= Extract provided =
╔══

KARACHI: In these times of the Covid-19 pandemic when educational institutions have only just reopened, Idara-i-Taleem-o-Aagahi (ITA) and Children’s Literature Festival’s (CLF) three-day first Pakistan Learning Festival, which commenced in Karachi and Lahore simultaneously on Monday, was like a breath of fresh air.

Now that they are used to attending online classes, hundreds of children from all over the country were able to participate in the Zoom sessions and Facebook stream. There were so many interesting and interactive sessions and activities aimed at promoting learning among children during the pandemic, which could and can be attended by simply clicking on to the multiple links and sites. Thus it wouldn’t be wrong to say that the organisers went hybrid making it into a multi-site, multilingual and multicultural festival, also being held in collaboration with the British Council Pakistan, the Children’s Library Complex (CLC) in Lahore, Oxford University Press (OUP) bookshop in Karachi, Room to Read and the National History Museum (NHM) that is also in Lahore.

Day one opened with the national anthem in sign language by the students of Deaf Reach School followed by the Sanjan Nagar School choir singing the Children’s Literature Festival song written by Zehra Nigah and composed by Rakae Jamil, ‘Humain Kitab Chahiye’.

More performances included a Kathak dance by Har Sukh School and Sufi songs by child prodigy Mahnoor Altaf. There was also a book launch of Room to Read’s adapted book in Urdu Caterpillar ko Joota Chahiye that was done by role play by Government Primary School Nishtar Colony Lahore under the Pakistan Literacy Project with a simultaneous rendition in sign language by Deaf Reach. There was another book launch, of an English book Little Jimmy by Neda Mulji.

During the opening ceremony, CLC chairperson Mariam Khokhar, British Council area director Michael Houlgate, OUP managing director Arshad Saeed Husain and senior journalist and columnist Zubeida Mustafa lauded the efforts of ITA and CLF in organising the festival.

ITA’s CEO Baela Raza Jamil shared how ITA and CLF continued to work during Covid-19 so that learning never stops. “Pakistan Learning Festival is a part of CLF’s efforts to mitigate the learning losses incurred due to school closures,” said Ms Jamil.

The activity sessions turned out to be animated and lively. There was a session on bookmaking, comics art by AzCorp Entertainment, a virtual tour of the Walled City of Lahore, a session on critical thinking and creativity by The Citizens Archive of Pakistan, classical multilingual poetry by Mahtab Akbar Rashdi, Abaseen Yousafzai, Sarwat Mohiuddin and Ali Raza, storytelling by CLF’s Goodwill Ambassador Nadia Jamil, STEAM from Karkhana in Nepal and Atif Badar, theatre sessions, puppet shows, talks, panel discussions on serious issues such as the Single National Curriculum.

Altogether there are over a hundred sessions planned for the three-day learning festival with 76 resource persons from Pakistan, Nepal, United Kingdom and United States of America and 20 partner organisations participating in the varied educational activities.

╚══

= Input data =

╔══

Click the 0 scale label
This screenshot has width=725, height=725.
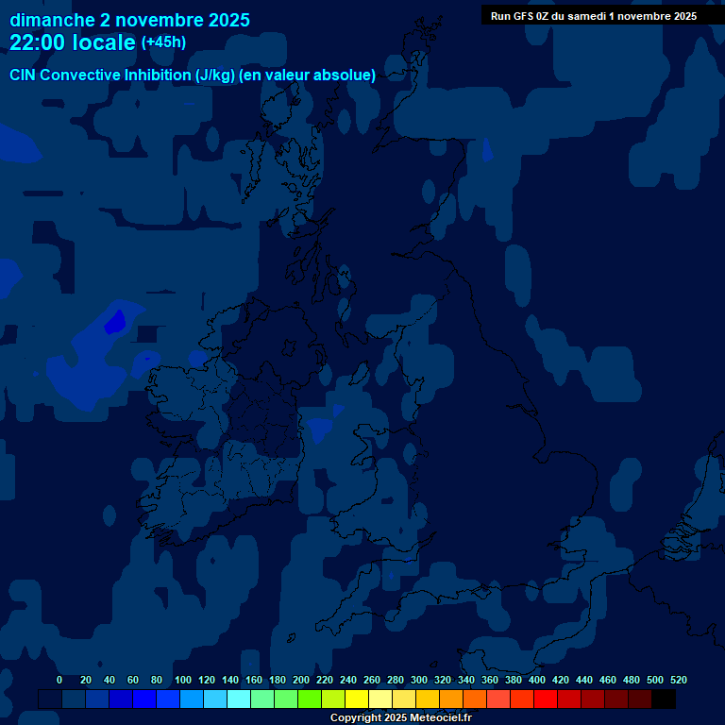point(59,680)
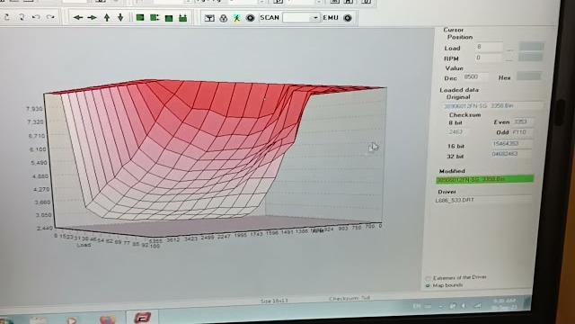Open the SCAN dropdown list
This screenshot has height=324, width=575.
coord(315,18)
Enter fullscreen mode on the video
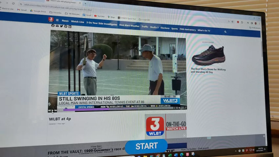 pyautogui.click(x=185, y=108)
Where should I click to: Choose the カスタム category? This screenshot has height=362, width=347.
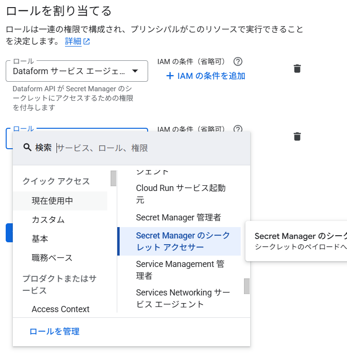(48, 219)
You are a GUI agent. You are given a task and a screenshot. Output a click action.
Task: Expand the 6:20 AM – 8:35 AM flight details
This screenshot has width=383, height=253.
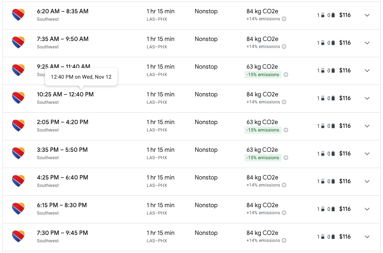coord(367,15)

╚══

= Tasks to complete =
(a) Reproduce the part of the article on the Pakistan Learning Festival that opens with the words containing "Now that they" and closes with "also in Lahore.".
(b) According to the article on the Pakistan Learning Festival, why did ITA and CLF hold the festival? Answer in one to three sentences.

= Per-task outputs =
(a)
Now that they are used to attending online classes, hundreds of children from all over the country were able to participate in the Zoom sessions and Facebook stream. There were so many interesting and interactive sessions and activities aimed at promoting learning among children during the pandemic, which could and can be attended by simply clicking on to the multiple links and sites. Thus it wouldn’t be wrong to say that the organisers went hybrid making it into a multi-site, multilingual and multicultural festival, also being held in collaboration with the British Council Pakistan, the Children’s Library Complex (CLC) in Lahore, Oxford University Press (OUP) bookshop in Karachi, Room to Read and the National History Museum (NHM) that is also in Lahore.

(b) ITA and CLF kept working during Covid-19 so that learning would never stop. Baela Raza Jamil said that the festival is part of CLF's efforts to mitigate the learning losses incurred due to school closures.